Indonesia Diabetes Drugs Market Analysis by Mordor Intelligence
The Indonesia diabetes drugs market stood at USD 387.13 million in 2025 and is forecast to reach USD 527.51 million by 2030, advancing at a 6.34% CAGR. The steady climb is underpinned by the country’s status as the world’s fifth-largest diabetes population, universal insurance coverage through BPJS Kesehatan, and expanding local manufacturing capacity. Prescription volumes keep rising as older adults account for most new diagnoses, while novel GLP-1 and SGLT-2 agents win clinical acceptance in urban hospitals.
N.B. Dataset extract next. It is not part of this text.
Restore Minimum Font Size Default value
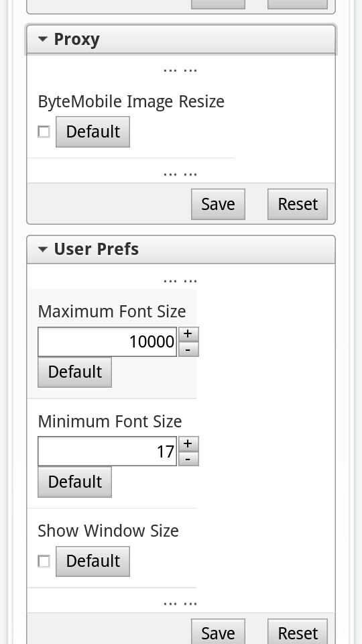 (x=74, y=482)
Greater domestic production of active pharmaceutical ingredients (APIs), a push toward halal-certified drugs, and aggressive digital-health roll-outs add further momentum to the Indonesia diabetes drugs market.[1]Indonesia.go.id, “Cegah Dini Ancaman Diabetes,” Indonesia.go.id
Key Report Takeaways
- By drug class, oral anti-diabetic medicines led with a 42.36% revenue share in 2024; non-insulin injectables are poised to expand at an 8.67% CAGR through 2030.
- By diabetes type, Type 2 cases captured 93.47% of the Indonesia diabetes drugs market share in 2024, while the same segment is projected to grow at a 7.32% CAGR up to 2030.
- By distribution channel, hospital pharmacies held 49.88% of 2024 revenue; online pharmacies are set to post a 10.05% CAGR over the forecast window.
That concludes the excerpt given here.